** TASK OBJECTIVE **
Format the stretch of the listing from the line containing "Given: Open the GET method dropdown" through the line containing "Action: tap(20, 57)", both included, as a JSON list of strings with one string per line. Omit blank lines and leave the pictures out of the answer.

** PROVIDED RECORDS **
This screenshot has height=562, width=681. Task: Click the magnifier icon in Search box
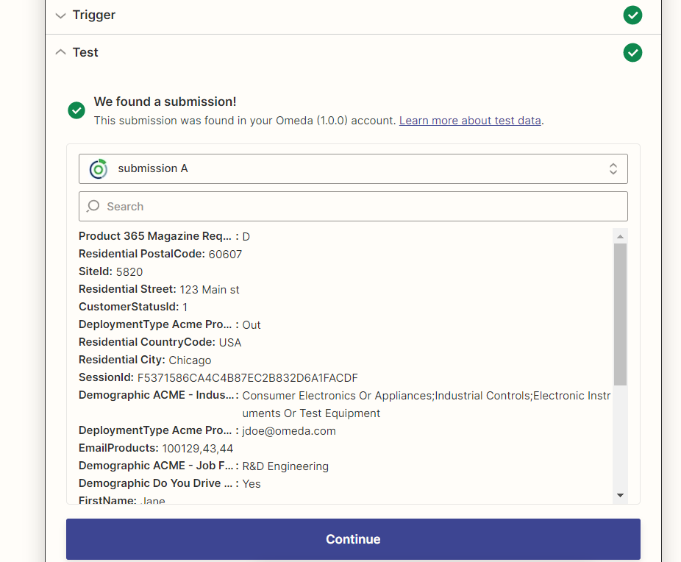(93, 207)
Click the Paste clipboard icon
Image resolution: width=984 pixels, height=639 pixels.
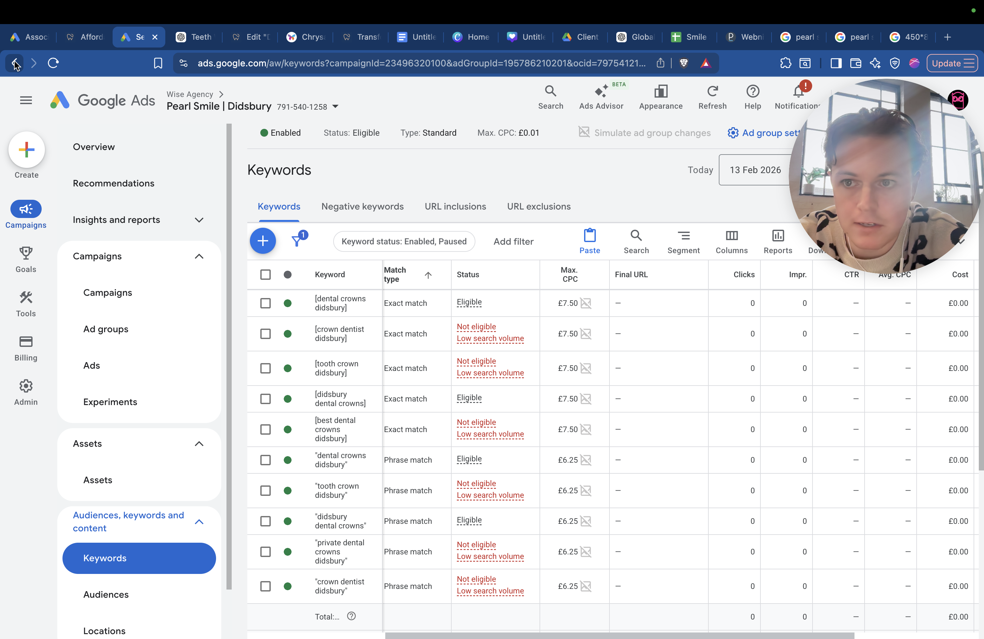click(590, 235)
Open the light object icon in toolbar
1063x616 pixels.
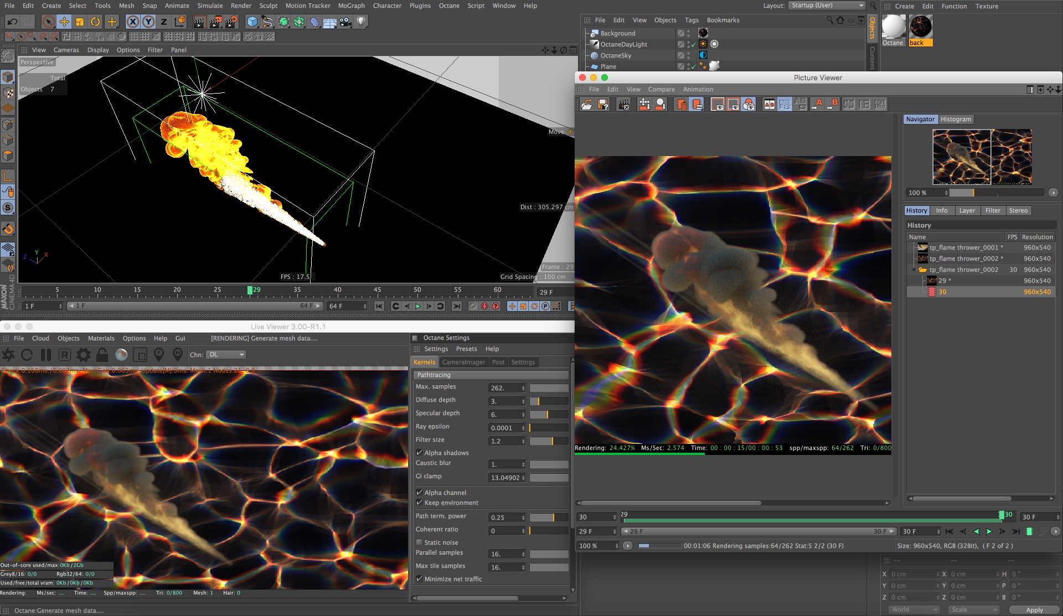click(x=361, y=22)

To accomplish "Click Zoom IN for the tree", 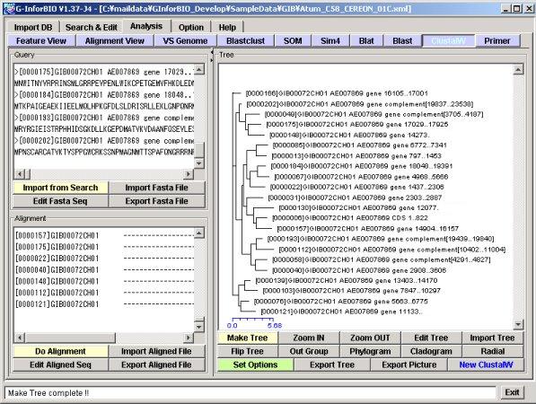I will click(x=309, y=338).
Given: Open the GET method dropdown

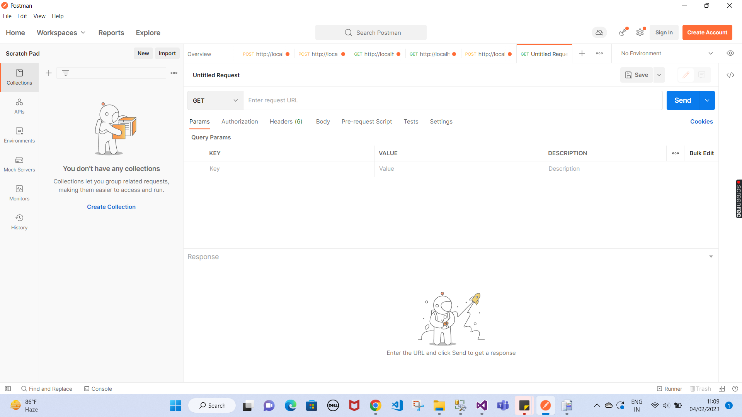Looking at the screenshot, I should point(215,100).
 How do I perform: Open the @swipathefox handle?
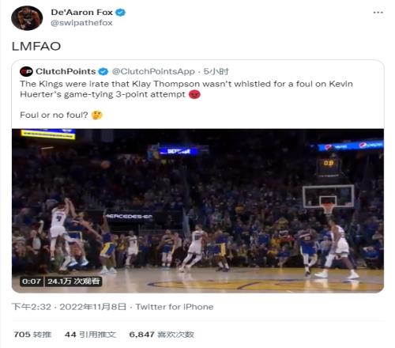[81, 23]
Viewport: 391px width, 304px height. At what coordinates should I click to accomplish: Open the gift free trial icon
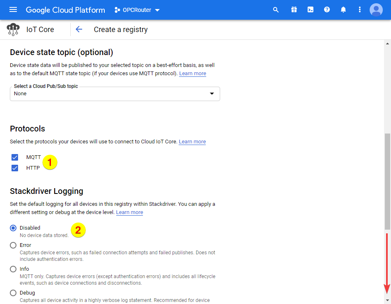tap(294, 10)
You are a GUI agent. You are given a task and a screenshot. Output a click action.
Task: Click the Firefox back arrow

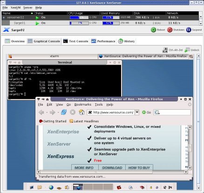coord(41,112)
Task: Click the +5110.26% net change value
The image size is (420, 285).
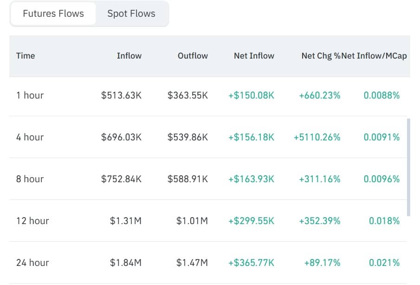Action: [x=317, y=137]
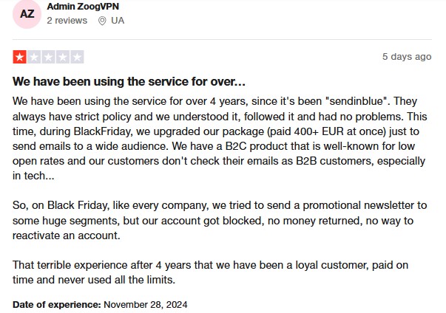Screen dimensions: 446x313
Task: Click the red first star rating
Action: tap(20, 57)
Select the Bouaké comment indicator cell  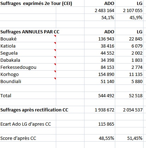(55, 36)
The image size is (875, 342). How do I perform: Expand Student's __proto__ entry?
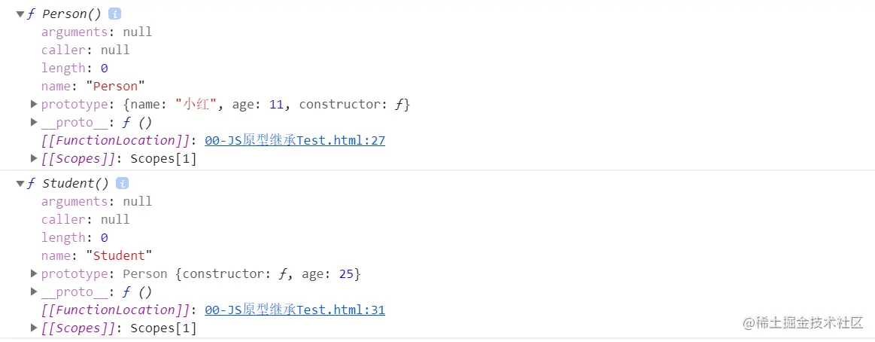[x=34, y=291]
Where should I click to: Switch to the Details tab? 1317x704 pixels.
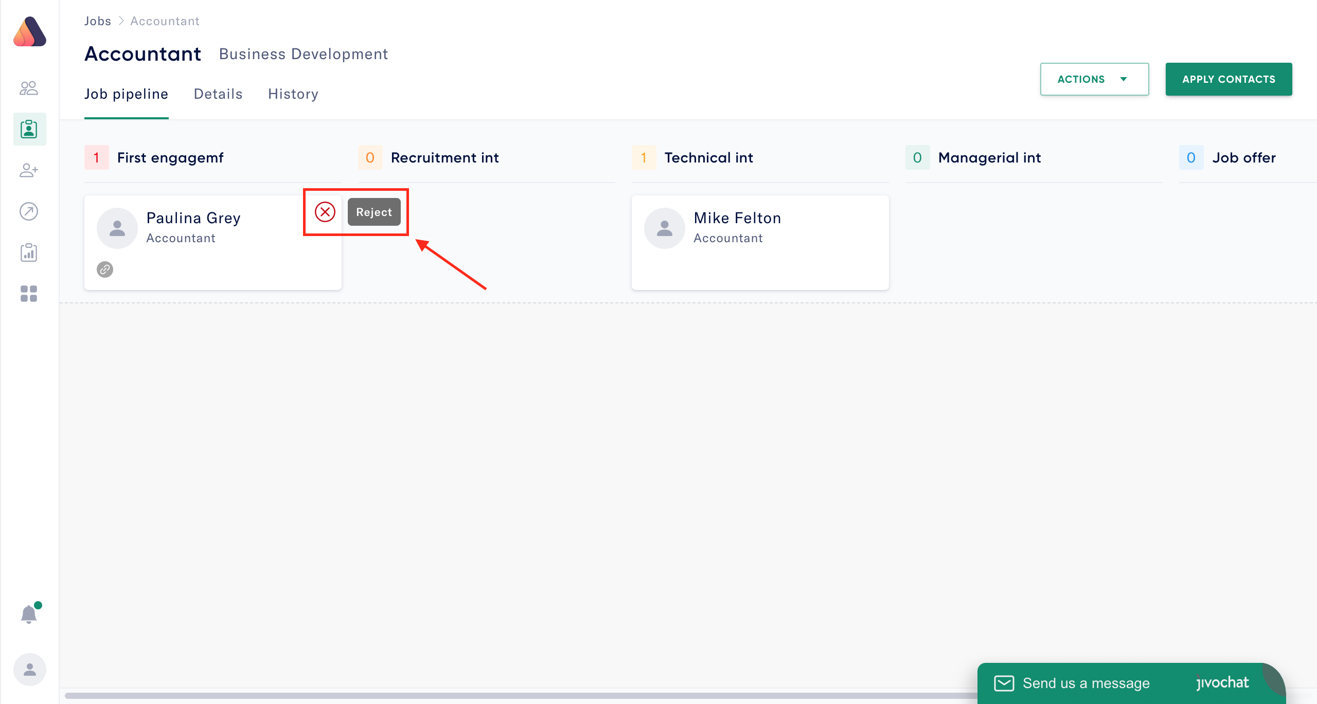pyautogui.click(x=218, y=94)
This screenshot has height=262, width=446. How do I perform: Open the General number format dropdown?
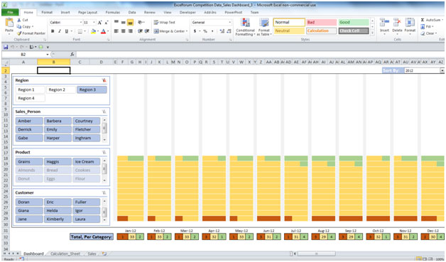[230, 23]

** FINISHED EXERCISE **
[
  "Given: Open the GET method dropdown",
  "Looking at the screenshot, I should point(215,100).",
  " How do I perform: Open the @swipathefox handle?",
  "[81, 23]",
  "Viewport: 391px width, 304px height. At what coordinates should I click to accomplish: Open the gift free trial icon",
  "tap(294, 10)",
  "You are a GUI agent. You are given a task and a screenshot. Output a click action.",
  "Task: Click the Firefox back arrow",
  "coord(41,112)",
  "Task: Click the +5110.26% net change value",
  "The image size is (420, 285).",
  "Action: [x=317, y=137]",
  "Screen dimensions: 446x313",
  "Task: Click the red first star rating",
  "Action: tap(20, 57)"
]